On the basis of your understanding of the above case study, express your views on the following:

What measures should be adopted to reduce the overall drug error rate in the hospital?
What special benefits should be given to the patients who have suffered due to negligence by the hospital staff for wrong drug administration and other reasons?
In your opinion, should the hospital staff who were responsible for the dispensing errors be held personally liable for the errors? Why or why not?

Use the following resources as well as your Textbook for this assignment.

Ellsworth, M. A., M.D., Aakre, C. A., M.D., Dziadzko, Mikhail,M.D., PhD., Peters, S. G., M.D., Pickering, Brian W,M.B., B.Ch, & Herasevich, Vitaly,M.D., PhD. (2016). Early computerization of patient care at mayo clinic. Mayo Clinic Proceedings, 91(7), E93-E101. doi:http://dx.doi.org.southuniversity.libproxy.edmc.edu/10.1016/j.mayocp.2016.04

Lan, H., Thongprayoon, C., Ahmed, A., Herasevich, V., Sampathkumar, P., Gajic, O., & O’Horo, J. C. (2015). Automating quality metrics in the era of electronic medical records: Digital signatures for ventilator bundle compliance. BioMed Research International, 2015, 1-6. doi:10.1155/2015/396508

 

 

Sample Answer

 

Enhancing Patient Safety and Minimizing Drug Errors in Healthcare Settings

Measures to Reduce the Overall Drug Error Rate

1. Implement Barcode Medication Administration (BCMA): Utilize BCMA technology to verify medication administration at the bedside, reducing the risk of errors during drug dispensing and administration.

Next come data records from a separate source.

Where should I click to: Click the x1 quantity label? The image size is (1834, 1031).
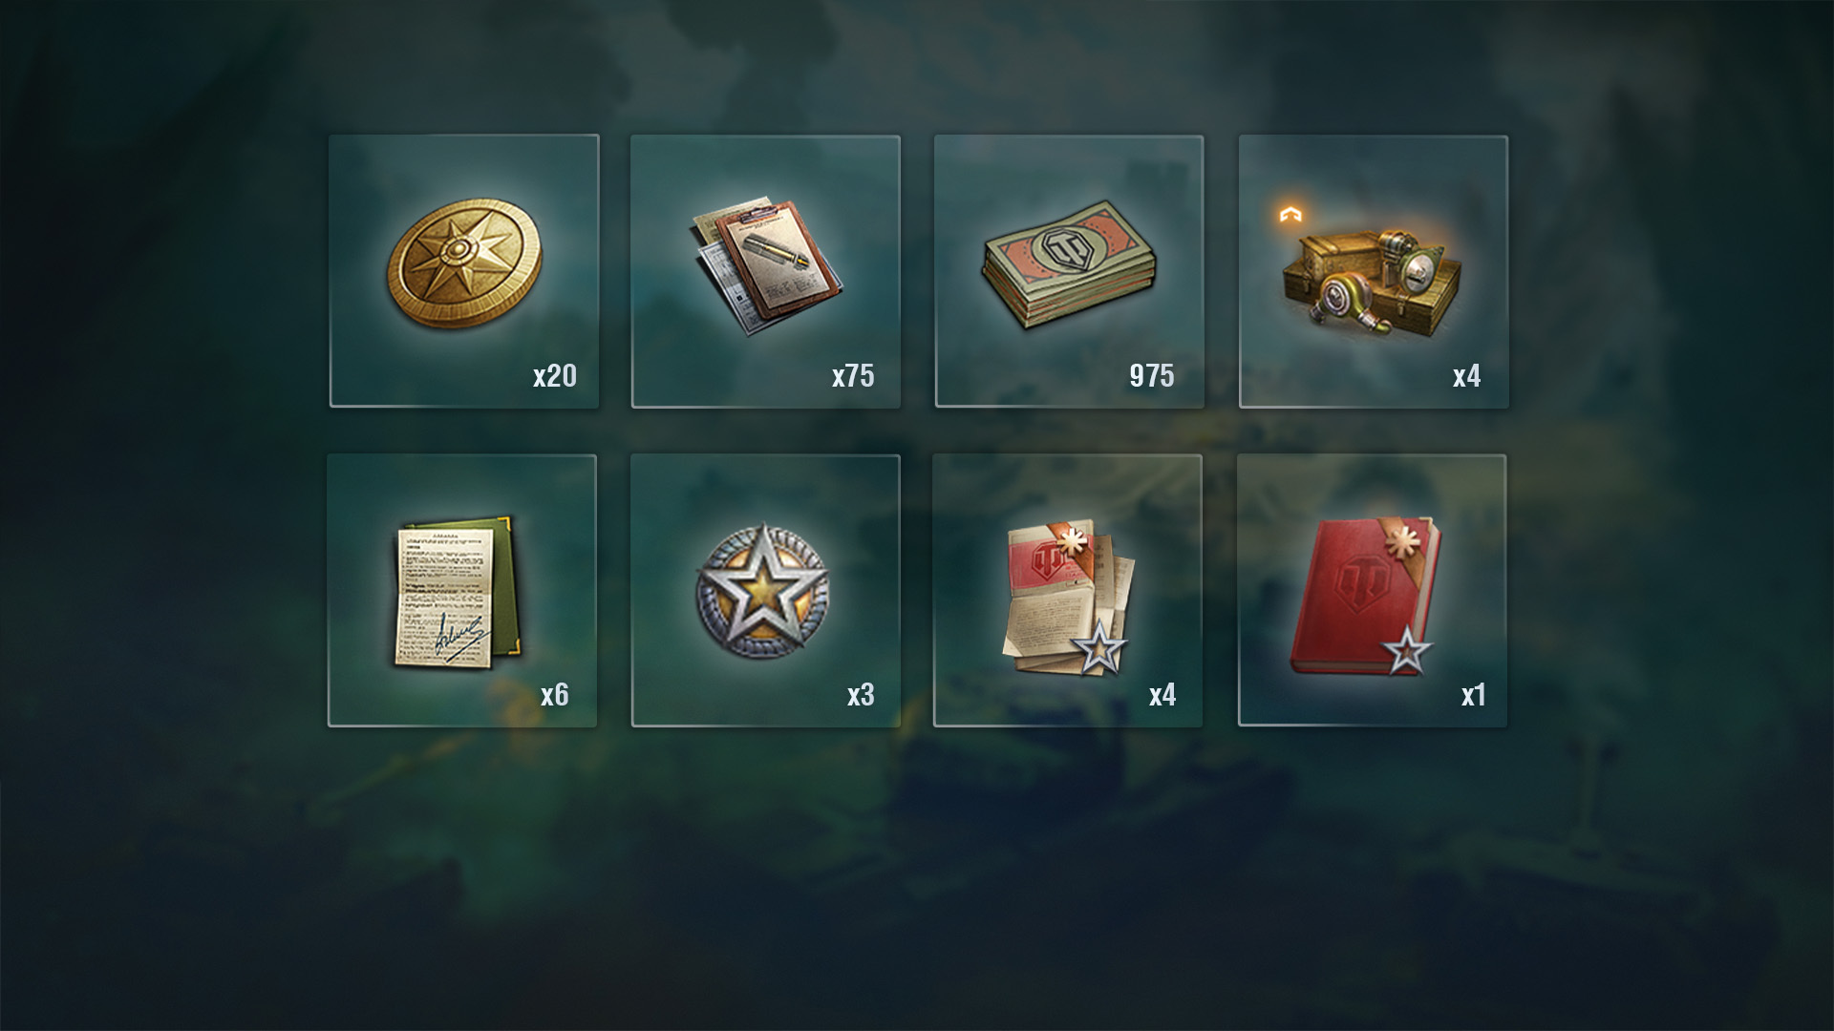1474,695
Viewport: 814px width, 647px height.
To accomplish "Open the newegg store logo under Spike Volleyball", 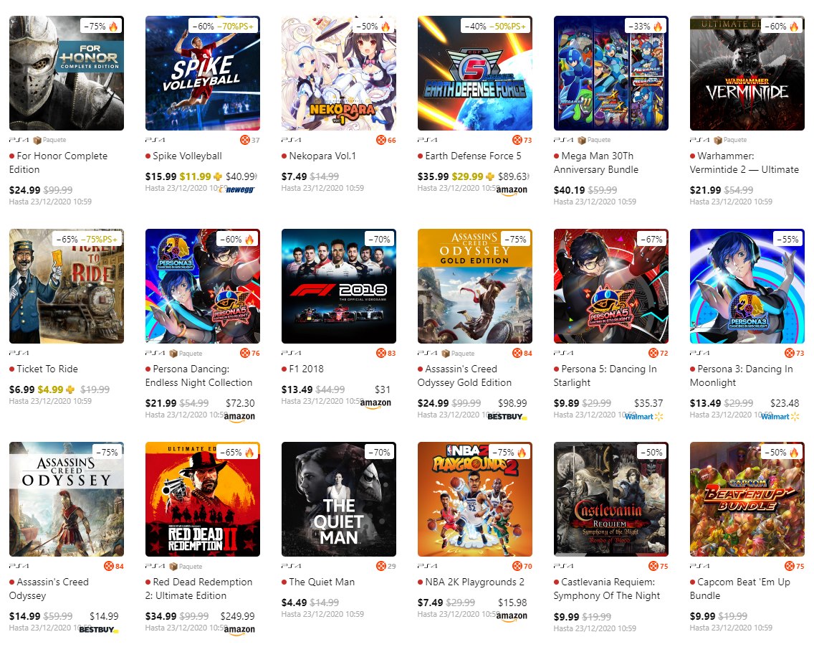I will pyautogui.click(x=236, y=189).
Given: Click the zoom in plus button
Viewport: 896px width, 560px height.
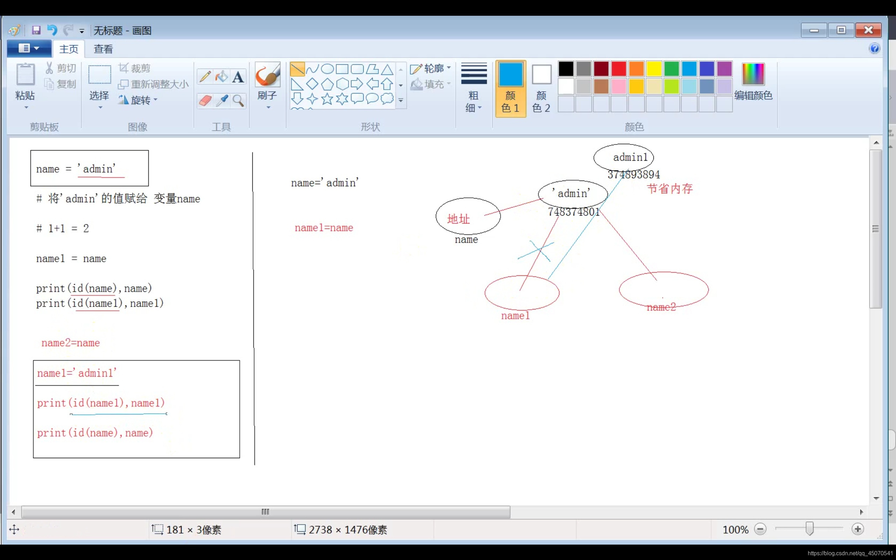Looking at the screenshot, I should point(857,529).
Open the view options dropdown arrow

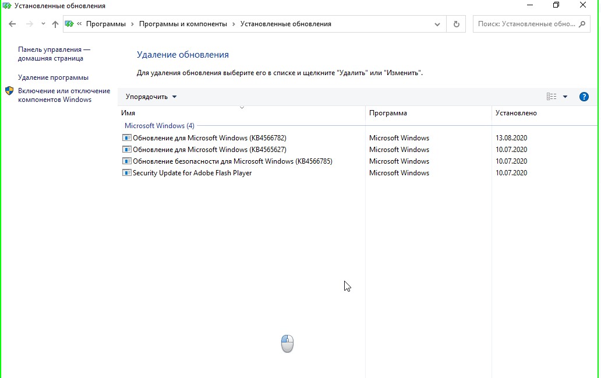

2. Enhance Staff Training: Provide comprehensive training programs for pharmacy personnel and nurses on medication safety protocols, proper drug handling, and error prevention strategies.

3. Establish Double-Check Procedures: Implement double-check processes where two healthcare professionals independently verify medication orders before dispensing and administration.

4. Utilize Automated Dispensing Systems: Introduce automated dispensing systems in the pharmacy to enhance accuracy and reduce manual errors in medication preparation.

Special Benefits for Affected Patients

1. Compensation for Adverse Events: Offer financial compensation or coverage for medical expenses incurred due to adverse effects resulting from medication errors.

2. Additional Monitoring and Support: Provide additional monitoring, follow-up care, and support services to patients who have experienced harm or inconvenience due to medication errors.

3. Enhanced Communication: Ensure transparent communication with affected patients and their families, offering explanations, apologies, and reassurance regarding steps taken to prevent future errors.

Personal Liability of Hospital Staff

Hospital staff responsible for dispensing errors should be held accountable for their actions; however, the approach to addressing liability should be balanced and fair. Factors to consider include:

1. Root Cause Analysis: Conduct a thorough investigation to determine the underlying causes of the errors, taking into account system failures, workflow issues, and individual actions.

2. Training and Support: Provide remedial training, guidance, and support to staff members to prevent future errors and promote a culture of safety.

3. Disciplinary Action: Consider disciplinary measures based on the severity of the errors, adherence to protocols, and individual accountability, ensuring a just and constructive approach to addressing negligence.

In conclusion, prioritizing patient safety through proactive measures, compassionate care for affected individuals, and a balanced approach to addressing staff accountability are essential components of fostering a culture of safety and quality in healthcare settings. By implementing robust error prevention strategies and supporting both patients and staff through adverse events, hospitals can strive towards minimizing drug errors and enhancing overall patient outcomes.